Can you substitute "ribbon" for "toolbar" throughout the listing below and reproduce it with everything else left the same?

-------

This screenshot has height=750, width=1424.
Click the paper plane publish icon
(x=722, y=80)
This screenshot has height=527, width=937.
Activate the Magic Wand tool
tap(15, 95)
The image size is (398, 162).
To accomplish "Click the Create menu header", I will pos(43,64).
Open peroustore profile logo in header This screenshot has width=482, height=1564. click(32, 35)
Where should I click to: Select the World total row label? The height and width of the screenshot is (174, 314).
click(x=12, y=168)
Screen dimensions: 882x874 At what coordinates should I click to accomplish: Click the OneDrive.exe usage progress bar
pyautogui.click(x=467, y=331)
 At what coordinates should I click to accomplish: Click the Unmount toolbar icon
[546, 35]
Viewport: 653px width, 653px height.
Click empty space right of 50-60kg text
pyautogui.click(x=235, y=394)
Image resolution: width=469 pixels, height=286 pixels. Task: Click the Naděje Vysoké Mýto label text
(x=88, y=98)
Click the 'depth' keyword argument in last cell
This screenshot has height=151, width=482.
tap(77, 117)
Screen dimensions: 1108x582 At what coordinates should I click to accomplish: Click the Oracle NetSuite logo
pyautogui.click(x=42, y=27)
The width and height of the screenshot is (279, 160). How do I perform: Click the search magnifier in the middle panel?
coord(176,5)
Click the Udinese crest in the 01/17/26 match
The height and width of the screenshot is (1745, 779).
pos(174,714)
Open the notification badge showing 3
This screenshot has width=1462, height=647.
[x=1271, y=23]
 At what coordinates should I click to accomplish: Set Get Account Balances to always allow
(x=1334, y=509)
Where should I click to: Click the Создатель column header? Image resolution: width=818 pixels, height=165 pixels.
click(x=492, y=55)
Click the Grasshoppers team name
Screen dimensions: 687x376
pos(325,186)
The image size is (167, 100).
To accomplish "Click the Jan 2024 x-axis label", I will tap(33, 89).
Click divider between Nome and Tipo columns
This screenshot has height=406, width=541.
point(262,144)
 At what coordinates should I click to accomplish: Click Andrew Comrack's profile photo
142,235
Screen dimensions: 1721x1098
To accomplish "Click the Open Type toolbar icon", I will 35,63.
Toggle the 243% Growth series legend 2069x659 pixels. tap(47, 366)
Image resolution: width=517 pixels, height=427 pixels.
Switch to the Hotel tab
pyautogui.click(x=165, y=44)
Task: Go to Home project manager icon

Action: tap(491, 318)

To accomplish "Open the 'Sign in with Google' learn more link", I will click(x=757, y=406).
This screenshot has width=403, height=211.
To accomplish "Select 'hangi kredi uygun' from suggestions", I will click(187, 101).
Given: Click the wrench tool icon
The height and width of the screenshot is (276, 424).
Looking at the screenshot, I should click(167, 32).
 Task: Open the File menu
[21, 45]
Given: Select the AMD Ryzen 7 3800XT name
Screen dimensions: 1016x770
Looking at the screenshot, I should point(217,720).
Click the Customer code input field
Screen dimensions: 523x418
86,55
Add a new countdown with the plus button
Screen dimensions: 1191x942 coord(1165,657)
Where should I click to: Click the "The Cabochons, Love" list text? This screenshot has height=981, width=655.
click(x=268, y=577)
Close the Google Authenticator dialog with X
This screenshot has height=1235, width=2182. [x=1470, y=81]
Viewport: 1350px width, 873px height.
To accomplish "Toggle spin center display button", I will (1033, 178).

-------

### Solution to this exercise
This screenshot has height=750, width=1424.
Click the paper plane publish icon
(x=722, y=80)
This screenshot has height=527, width=937.
Activate the Magic Wand tool
tap(15, 95)
The image size is (398, 162).
To accomplish "Click the Create menu header", I will pos(43,64).
Open peroustore profile logo in header This screenshot has width=482, height=1564. click(32, 35)
Where should I click to: Select the World total row label? The height and width of the screenshot is (174, 314).
click(x=12, y=168)
Screen dimensions: 882x874 At what coordinates should I click to accomplish: Click the OneDrive.exe usage progress bar
pyautogui.click(x=467, y=331)
 At what coordinates should I click to accomplish: Click the Unmount ribbon icon
[546, 35]
Viewport: 653px width, 653px height.
Click empty space right of 50-60kg text
pyautogui.click(x=235, y=394)
Image resolution: width=469 pixels, height=286 pixels. Task: Click the Naděje Vysoké Mýto label text
(x=88, y=98)
Click the 'depth' keyword argument in last cell
This screenshot has height=151, width=482.
tap(77, 117)
Screen dimensions: 1108x582 At what coordinates should I click to accomplish: Click the Oracle NetSuite logo
pyautogui.click(x=42, y=27)
The width and height of the screenshot is (279, 160). How do I perform: Click the search magnifier in the middle panel?
coord(176,5)
Click the Udinese crest in the 01/17/26 match
The height and width of the screenshot is (1745, 779).
pos(174,714)
Open the notification badge showing 3
This screenshot has width=1462, height=647.
[x=1271, y=23]
 At what coordinates should I click to accomplish: Set Get Account Balances to always allow
(x=1334, y=509)
Where should I click to: Click the Создатель column header? Image resolution: width=818 pixels, height=165 pixels.
click(x=492, y=55)
Click the Grasshoppers team name
Screen dimensions: 687x376
pos(325,186)
The image size is (167, 100).
To accomplish "Click the Jan 2024 x-axis label", I will tap(33, 89).
Click divider between Nome and Tipo columns
This screenshot has height=406, width=541.
point(262,144)
 At what coordinates should I click to accomplish: Click Andrew Comrack's profile photo
142,235
Screen dimensions: 1721x1098
To accomplish "Click the Open Type ribbon icon", I will 35,63.
Toggle the 243% Growth series legend 2069x659 pixels. tap(47, 366)
Image resolution: width=517 pixels, height=427 pixels.
Switch to the Hotel tab
pyautogui.click(x=165, y=44)
Task: Go to Home project manager icon

Action: tap(491, 318)

To accomplish "Open the 'Sign in with Google' learn more link", I will click(x=757, y=406).
This screenshot has width=403, height=211.
To accomplish "Select 'hangi kredi uygun' from suggestions", I will click(187, 101).
Given: Click the wrench tool icon
The height and width of the screenshot is (276, 424).
Looking at the screenshot, I should click(167, 32).
 Task: Open the File menu
[21, 45]
Given: Select the AMD Ryzen 7 3800XT name
Screen dimensions: 1016x770
Looking at the screenshot, I should point(217,720).
Click the Customer code input field
Screen dimensions: 523x418
86,55
Add a new countdown with the plus button
Screen dimensions: 1191x942 coord(1165,657)
Where should I click to: Click the "The Cabochons, Love" list text? This screenshot has height=981, width=655.
click(x=268, y=577)
Close the Google Authenticator dialog with X
This screenshot has height=1235, width=2182. [x=1470, y=81]
Viewport: 1350px width, 873px height.
To accomplish "Toggle spin center display button", I will (1033, 178).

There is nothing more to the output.